It began, as these things always do, in a pub or restaurant. I can’t remember which, and it doesn’t really matter. The important thing is that we both had a drink in front of us, and neither were our first that evening.
Tom Rendell and I were talking about doing a slightly different endurance challenge in 2009. I’d got my excuse of aging, wobbly knees in early. So events such as the ‘Ex to Ax’, or the ‘Dartmoor Discovery’ which Tom and I had previously done were safely out of the frame.
Which is when Tom suggested the Devizes to Westminster canoe race. If he could find a double kayak would I be interested?

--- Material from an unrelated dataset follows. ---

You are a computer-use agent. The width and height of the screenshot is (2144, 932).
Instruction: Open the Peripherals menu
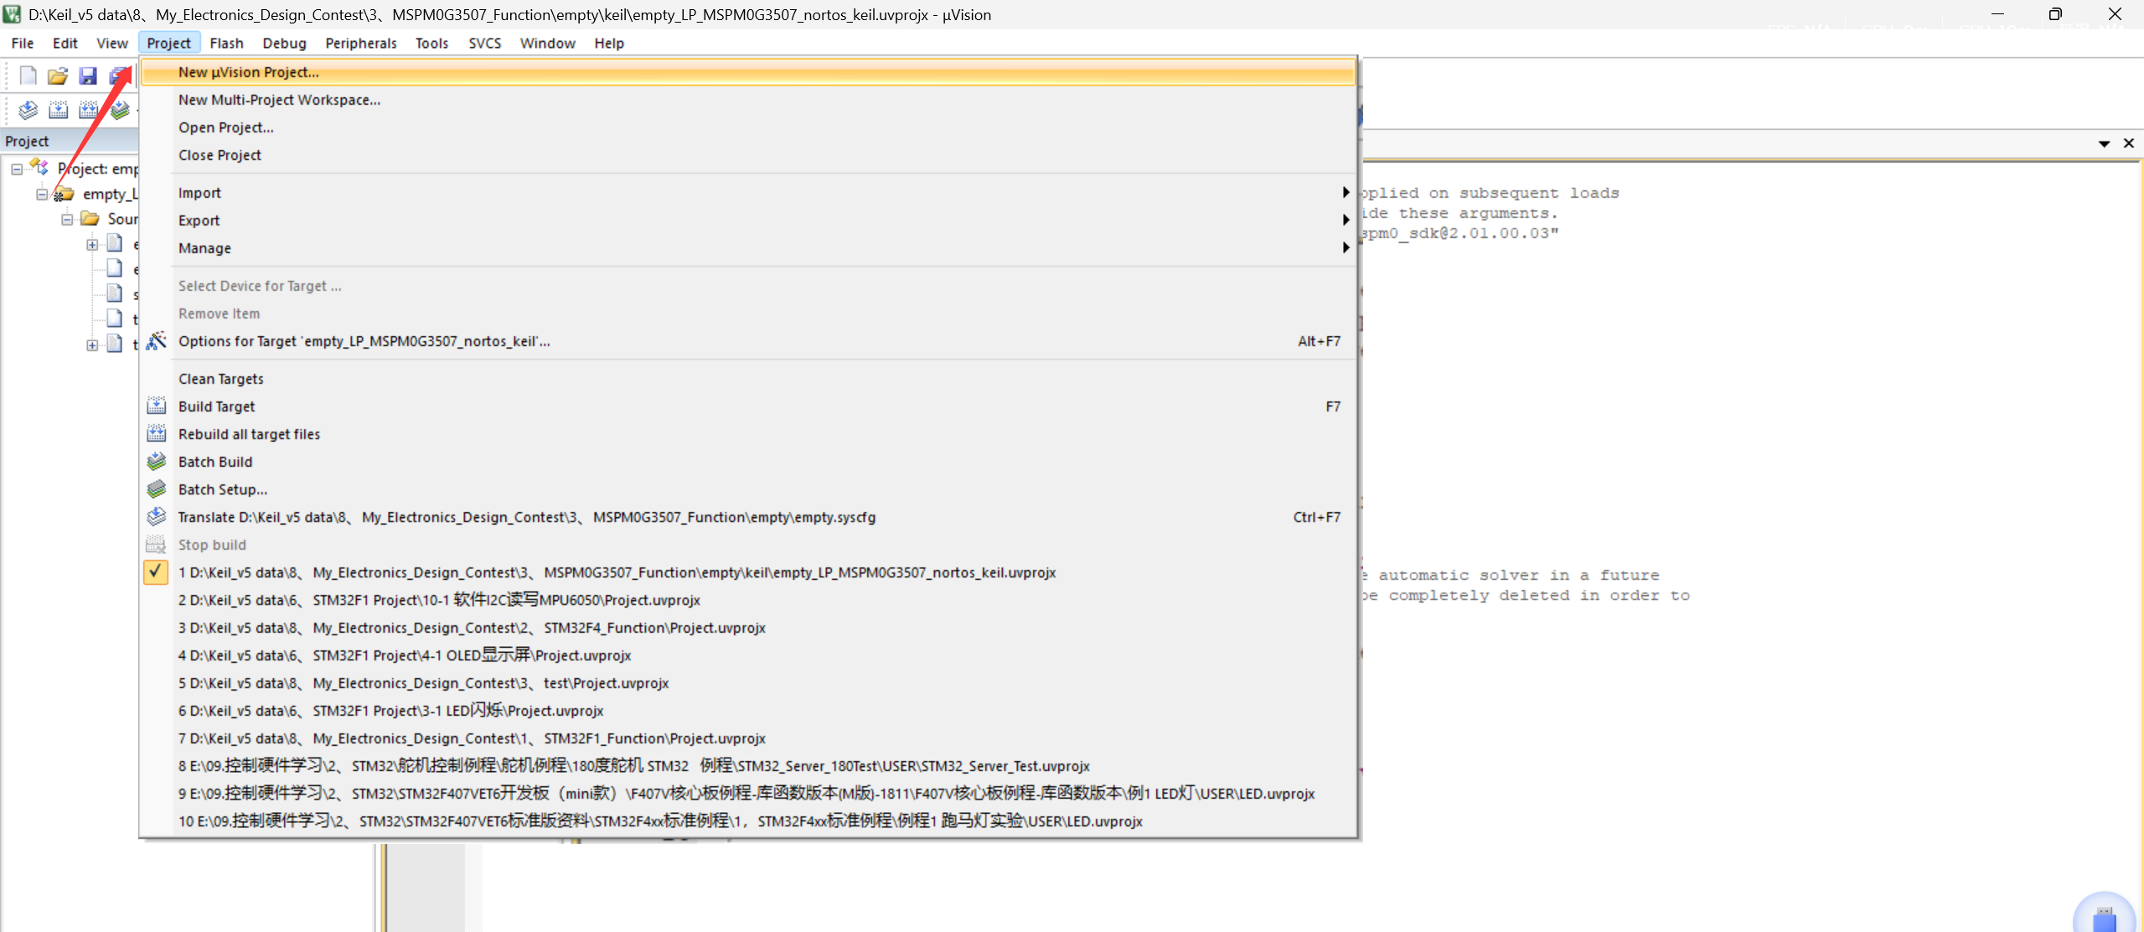pos(360,43)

What did it involve I asked?
Well, you start at Devizes, paddle 125 miles, do 77 lock porterages, and it takes about 30 – 35 hours non-stop.
Now at this point I thought yes, why not? I’d be sat down after all. How hard could it be? Plus – Tom would have to find a double kayak from somewhere.
Which of course, he already had. Curses.
So training began in July of 2008, and in the summer months it was very enjoyable. Pleasant even. Sunday mornings; out from the floating harbour in Bristol and up the river toward Bath.
It’s now the bleakest of midwinters. Training is no longer enjoyable. No way is it pleasant. New Year’s Day we set off at 07.00hrs, headlights on, wrapped up in every piece of thermal clothing we had. 11 hours later we paddled back in the dark and hammered on the door of the Adam and Ever pub to open up, having gone to Bath and back. Which is 36 and a bit miles.
Sunday saw us inadvertently take part in the Avon Gorge Head of the River race. We paddled out at 09.00 only to see lots of power boats heading for the lock in Cumberland Basin. So we nipped in with them and took the opportunity to do something that we’d both always wanted to do – paddle down the Avon, under the Suspension Bridge and out toward the sea.
When we got to Avonmouth bridge, we found it a hive of rowing activity. Eights, sculls, fours, fixed seat boats all waiting for the start of the Head of the River. So we turned around and paddled back in. It might look lovely in the photos but it was savagely cold. You can just about see us under the bridge, holding off a novice eight for as long as we could – well there are only two of us!
Anyway, the race is now but three months away. We need to enter. Sort out a support crew. Get lots of paddling kit. Work on our technique and get our pace up from 3.5mph to 4.1mph if we’re to hit our target time for reaching high tide at Teddington Lock. So not much to do….better get back in the boat. More on our progress as the race approaches.